Music, in all its forms, has been with cinema right from the very beginning. From the concert halls and fairgrounds of the earliest screenings, to the pounding scores of film’s most iconic moments, the relationship between the two mediums cannot be overstated. And yet, until now the very physicality of music has been largely under-represented in its visual form – a sizable gap then for young new filmmaker Damien Chazelle to explore with his Sundance favourite Whiplash.

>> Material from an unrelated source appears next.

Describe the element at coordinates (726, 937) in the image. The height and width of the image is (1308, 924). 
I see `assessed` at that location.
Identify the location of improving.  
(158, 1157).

Named for its most frequently visited piece of music, Whiplash follows the uphill struggles of Andrew (Miles Teller), an up-and-coming jazz drummer striving to be the very best he can be. However, once he finds himself as the newest recruit of infamous hot-head conductor Fletcher (J.K. Simmons), Andrew’s ambitions balloon, forcing the pair to become locked into a fierce mental battle of wits. With his training progressing rapidly, and Fletcher’s patience with him thinning by the day, Andrew soon begins to feel the pressure building as he teeters ever-closer to his total breaking point.
To call Whiplash a tense film may well prove to be the understatement of the century. Director Damien Chazelle layers his work with such precision that this gradual mood of fear ever-rising in the background is not always noticeable, but when it hits, it really hits hard. Chazelle builds and builds, always toying with and pushing past his previous tipping point. The constant dramatic crescendos never once disappoint, frequent in number and always more intense and crushing than the last, making for an insanely twisty experience of a film. Oddly enough, like its star, Whiplash very often leaves one out of breath and gasping for more. It’s a truly winning structure that Chazelle masters straight from the off, dragging his audience almost willingly into the mad, mad world of big band jazz.

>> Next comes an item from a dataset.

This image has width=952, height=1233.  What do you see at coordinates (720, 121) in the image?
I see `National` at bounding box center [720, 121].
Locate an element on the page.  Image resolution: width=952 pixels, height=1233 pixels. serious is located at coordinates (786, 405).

It’s rare that both a filmmaker’s style and their actors all have a chance to shine simultaneously, but this is very much the case here. Into his melting pot of obsession and legend, Chazelle tosses his leads, Miles Teller and J.K. Simmons, two understated stars in the making, giving the performances of their careers. Teller’s awkward Andrew stands as a loner driven by the urge to make himself a true hero of jazz, a role that demands both dedication and soul – two things that Teller luckily possesses bucket-loads of. The fierce energy he brings to the role is deeply contagious; the line between character and actor drifting almost completely out of view.
Alas, Teller’s lead would not stand with the force he does without the yang to his ying, J.K. Simmons’ ferocious teacher Fletcher. The two bounce off of one another in natural harmony, well and truly nailing their rapport and allowing Simmons’ villain to really dig deep under the skin, pushing him into the realms of the iconic. As with his structure, Chazelle layers his characters, their humanity always present, just with Fletcher, one has to look a little harder. These are easily two of the best performances of the year, and two that stand as very much opposites. Teller’s rampant underdog energy, and Simmons’ sudden and commanding rage manage to become somehow complimentary in their conflict, and this is all down to Chazelle’s stunning script, and the masterful acting talent on display.

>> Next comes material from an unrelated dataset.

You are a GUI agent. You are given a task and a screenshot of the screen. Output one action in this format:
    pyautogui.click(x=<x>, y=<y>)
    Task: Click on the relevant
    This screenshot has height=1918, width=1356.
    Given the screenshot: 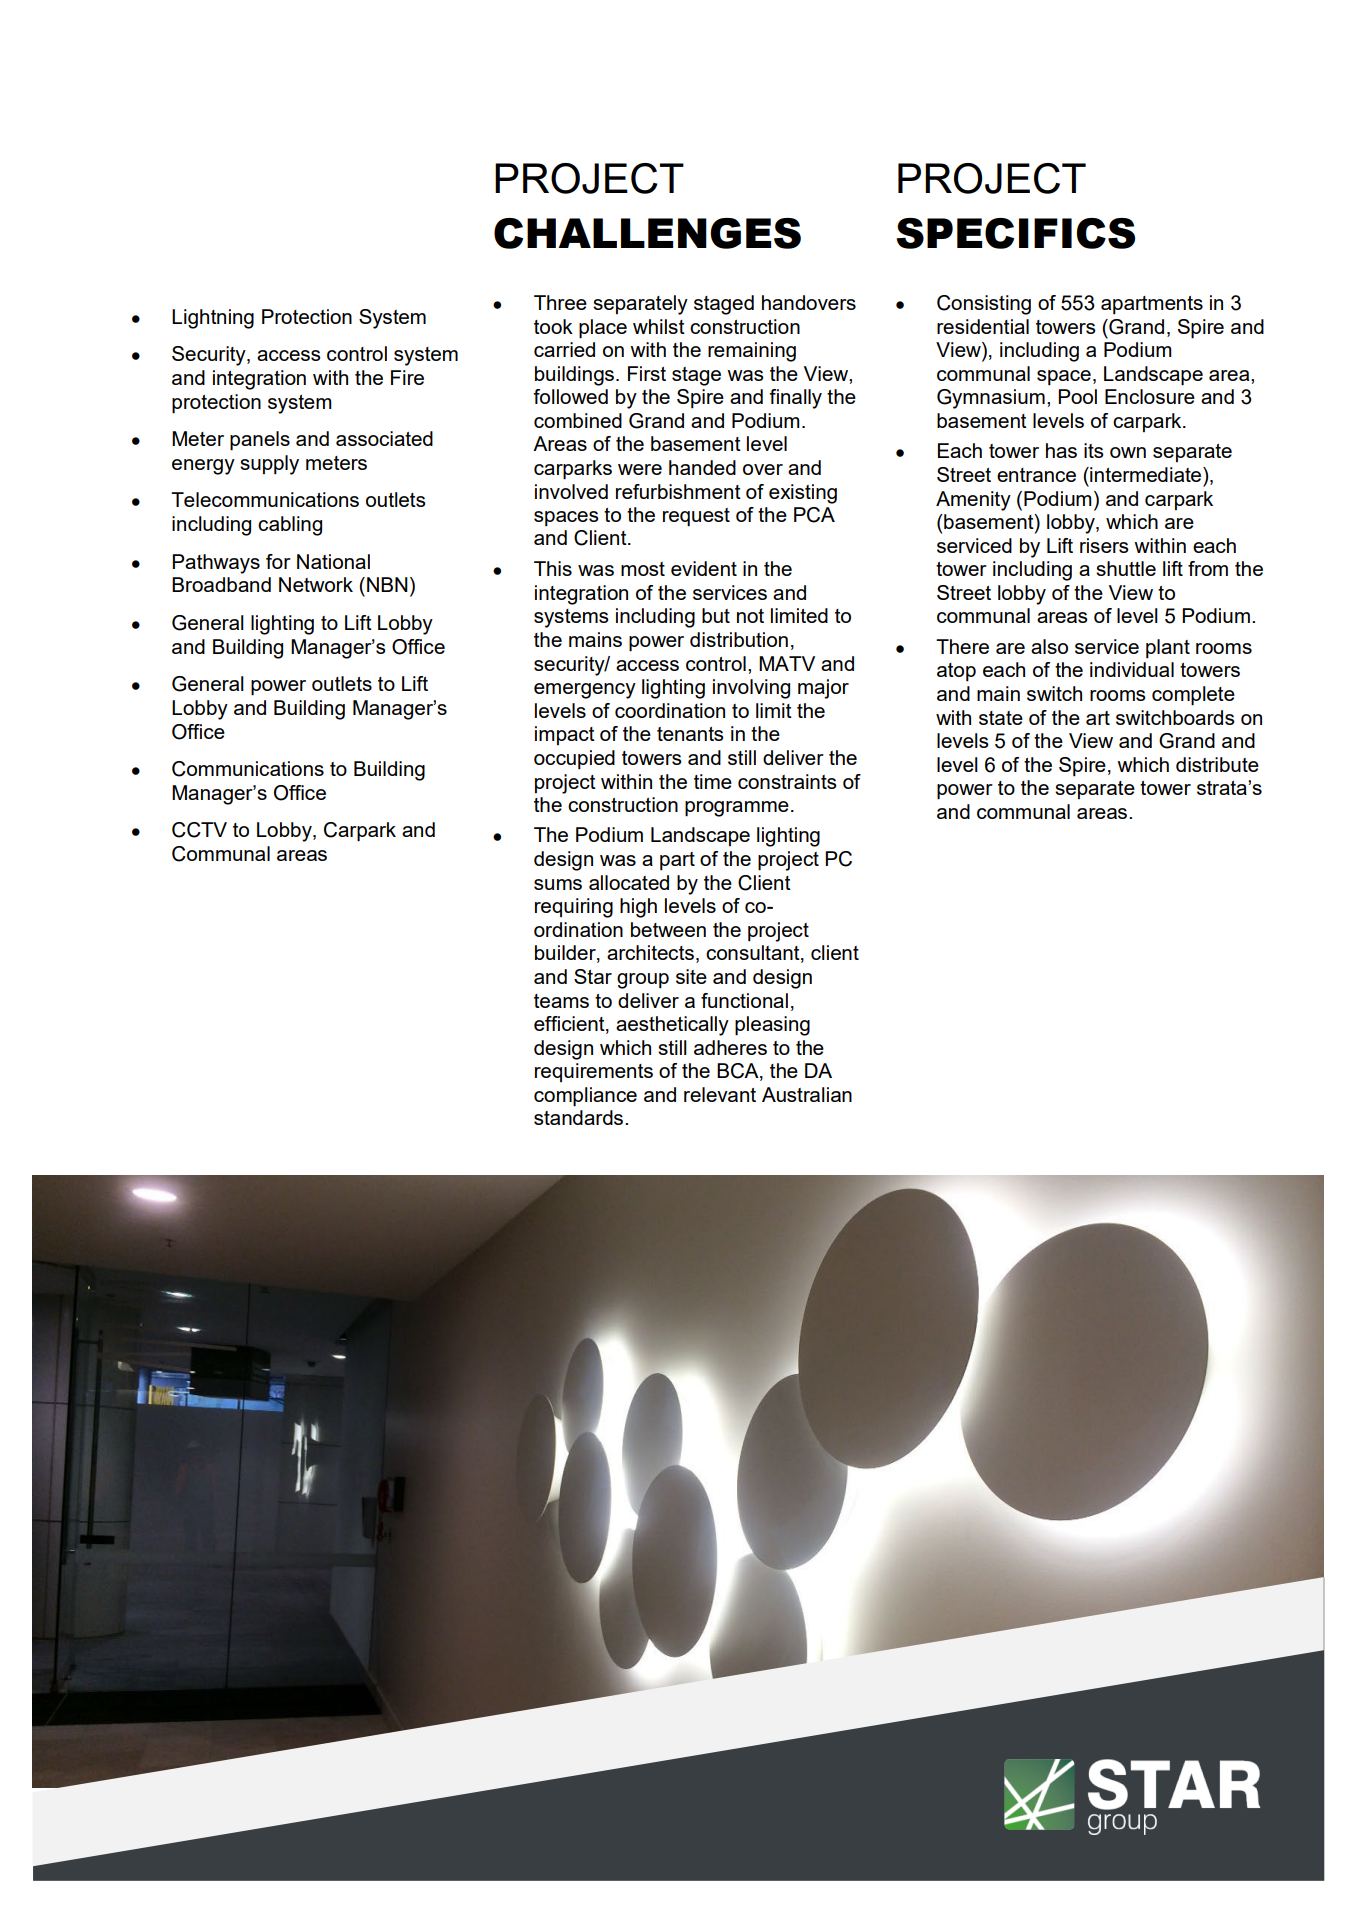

Very much a purely instrumental musical, Whiplash fires itself firmly into the hearts and minds of jazz fans and non-lovers alike. With Chazelle it’s all about the darkest emotions that lie within obsession, and the exploration of their physicality through music. Even as he hurtles towards a show-stopping finale relentlessly wrought with passion, Chazelle maintains the solidly hidden exterior he began with. Even with some slightly underdeveloped story strands, as a break-out work, Whiplash is a near perfect creation that demands public attention and earns all of its Oscar buzz.
Whiplash, directed by Damien Chazelle, is showing as part of the BFI London Film Festival on 15th, 16th & 18th October. Tickets are available from whatson.bfi.org.uk.